How To Make Popcorn Chicken Bowls
Find the full recipe and nutritional information below. Here are some handy step-by-step photos for popcorn chicken bowls.
- Marinate the chicken: Mix yogurt and spices, coat chicken, and let it chill for 30 minutes or overnight.
- Combine flour with spices and seasoning.
- Coat the chicken: Toss with flour/cornflour mix until well coated.
- Bake Chicken: Preheat oven to 410°F / 210°C. Line a baking tray and spray with oil. Arrange chicken in a single layer, spray tops with oil, and bake 15 minutes. Flip, spray again, and bake another 10 minutes until golden and crispy.
- Air Fryer Option: Preheat air fryer to 400°F / 200°C. Arrange chicken without overcrowding. Spray and cook for 12 minutes, flipping and spraying halfway through.

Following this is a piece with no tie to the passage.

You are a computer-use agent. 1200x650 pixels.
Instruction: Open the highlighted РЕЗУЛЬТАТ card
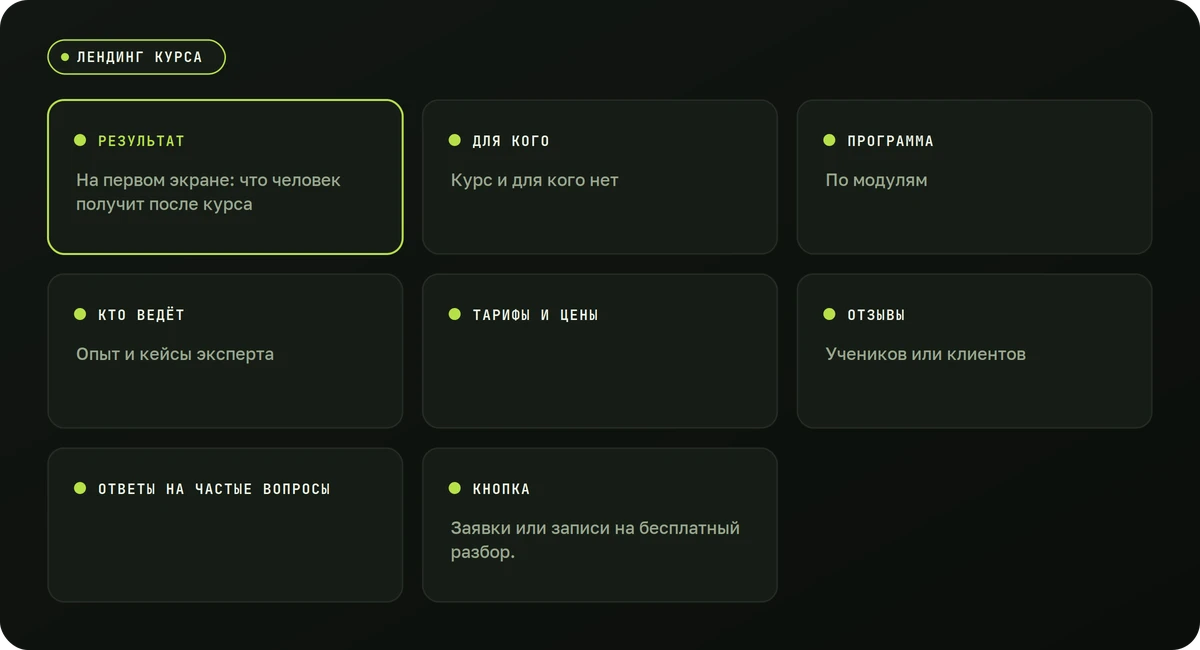pyautogui.click(x=225, y=177)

- Make the dressing: Chop the herbs finely. Whisk all ingredients until smooth.
- Cook quinoa: According to packet instructions.
- Prep veggies: Dice and chop while everything cooks.
- Assemble bowls: Toss salad with dressing, add quinoa and chicken, top with more dressing and extras.
Watch The Video
Recipe Tips
- Make-ahead: You can make the chicken popcorn bites ahead of time. Quinoa is also easy to store in the fridge for a few days. If you want to prep the whole the day before, just store store the dressing separately.
- Storage: Store each component separately in the fridge for 3–4 days. Keep chicken crispy by storing without dressing.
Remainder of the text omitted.